*Ebrar Akdeniz
Bizler üniversite kampüslerinin akşamları yeterli aydınlatılmaması nedeniyle her akşam okuldan tedirgin bir şekilde çıkıyor, kendimizi okullarımızda dahi güvende hissedemiyoruz.
Dünyada, özellikle de Türkiye’de kadınlar, çocuklar ve LGBTİ+’lar olarak güvenli alanlarda yaşam sürdürebilmek oldukça zor. Türkiye’de Kadın Cinayetlerini Durduracağız Platformu’na göre 2023’te erkekler 315 kadını öldürdü, 248 kadın şüpheli şekilde ölü bulundu. Çocuklar türlü türlü işkencelere maruz kalıyor. Güvenli alanlardan ve kalan umutlarımızdan bahsetmek her geçen gün daha da güçleşiyor. Öldürülen kadınların her birinin yakın çevreleri tarafından şiddet, taciz ve tecavüz gibi olaylara maruz kalarak yaşamlarını yitirmesi ve bunun ardından karşılaştığımız cezasızlık politikaları, hükümetin bu gibi olayları sansürleyerek gündemden düşürme çalışmaları herkesi yıpratmış durumda. Şiddetin mağduru olan taraflar olarak yaşayabileceğimiz bütün alanlar kısıtlandı ve korku atmosferi hakim. Gündelik yaşamımızda vakit geçirdiğimiz alanlarda kaygısız bir şekilde dolaşabilmek imkansız hale geldi. Bu alanlardan biri de binlerce genç kadının ve LGBTİ+ bireyin yaşam sürdürdüğü üniversite kampüsleri.

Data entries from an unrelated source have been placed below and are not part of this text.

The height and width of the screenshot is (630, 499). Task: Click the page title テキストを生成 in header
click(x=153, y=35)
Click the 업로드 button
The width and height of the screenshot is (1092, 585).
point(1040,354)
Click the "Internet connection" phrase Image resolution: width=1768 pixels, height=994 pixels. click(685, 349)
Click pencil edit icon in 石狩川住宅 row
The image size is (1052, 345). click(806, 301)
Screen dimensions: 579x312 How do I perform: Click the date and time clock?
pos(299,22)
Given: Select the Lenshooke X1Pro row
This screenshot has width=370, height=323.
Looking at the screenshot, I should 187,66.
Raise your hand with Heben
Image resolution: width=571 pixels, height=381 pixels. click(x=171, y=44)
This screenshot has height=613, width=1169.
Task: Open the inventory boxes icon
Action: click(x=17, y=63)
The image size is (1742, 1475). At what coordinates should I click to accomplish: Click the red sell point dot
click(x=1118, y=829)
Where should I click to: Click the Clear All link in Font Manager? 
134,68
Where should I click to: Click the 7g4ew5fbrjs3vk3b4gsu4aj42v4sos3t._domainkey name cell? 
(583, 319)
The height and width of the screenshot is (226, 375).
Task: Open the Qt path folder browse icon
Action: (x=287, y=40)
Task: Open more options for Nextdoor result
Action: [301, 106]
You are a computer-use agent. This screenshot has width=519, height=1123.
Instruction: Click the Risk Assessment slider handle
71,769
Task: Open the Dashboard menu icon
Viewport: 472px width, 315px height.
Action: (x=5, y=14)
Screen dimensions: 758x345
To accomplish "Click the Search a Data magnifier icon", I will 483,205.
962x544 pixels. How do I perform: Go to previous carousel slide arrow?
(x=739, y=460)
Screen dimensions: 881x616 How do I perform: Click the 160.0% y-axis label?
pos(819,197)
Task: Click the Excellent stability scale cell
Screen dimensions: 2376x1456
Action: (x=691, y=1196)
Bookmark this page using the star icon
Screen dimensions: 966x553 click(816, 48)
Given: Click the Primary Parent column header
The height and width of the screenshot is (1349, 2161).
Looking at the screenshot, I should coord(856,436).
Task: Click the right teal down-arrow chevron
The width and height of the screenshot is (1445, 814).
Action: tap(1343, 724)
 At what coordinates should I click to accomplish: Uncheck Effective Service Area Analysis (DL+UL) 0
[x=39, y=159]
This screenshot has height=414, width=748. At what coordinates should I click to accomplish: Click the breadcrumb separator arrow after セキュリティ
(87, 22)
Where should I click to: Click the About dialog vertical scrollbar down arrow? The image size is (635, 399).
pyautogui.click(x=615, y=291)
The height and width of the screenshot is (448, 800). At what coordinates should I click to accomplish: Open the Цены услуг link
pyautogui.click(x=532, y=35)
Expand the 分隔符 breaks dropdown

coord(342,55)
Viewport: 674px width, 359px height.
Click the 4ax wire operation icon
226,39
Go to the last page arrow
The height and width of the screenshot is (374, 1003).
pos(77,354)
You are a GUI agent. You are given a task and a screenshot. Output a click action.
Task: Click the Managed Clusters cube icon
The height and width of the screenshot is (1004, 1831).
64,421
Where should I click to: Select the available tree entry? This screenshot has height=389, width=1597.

Bugün üniversitelerimiz gündelik hayatımızın en yoğunluklu uğrak noktası iken bu alanların bizler için güvenliğini talep etmek en doğal haklarımızdan biri. Bizler üniversite kampüslerinin akşamları yeterli aydınlatılmaması nedeniyle her akşam okuldan tedirgin bir şekilde çıkıyor, kendimizi okullarımızda dahi güvende hissedemiyoruz. Üniversitelerde çokça yaşanan öğrenciler arası ya da öğretim görevlileri ve öğrenciler arası yaşanan taciz/şiddet olayları ise neredeyse her gün duyduğumuz bir gündem haline geliyor. Gün geçtikçe ülke genelinde bu tür olaylar arttıkça, yaşadığımız şokların etkisinden çıkamadan bir yenisi üzerine eklendikçe her şeyi daha da normalleştirmeye ve hayatımızın olağan bir parçasıymış gibi konumlandırmaya başlıyoruz.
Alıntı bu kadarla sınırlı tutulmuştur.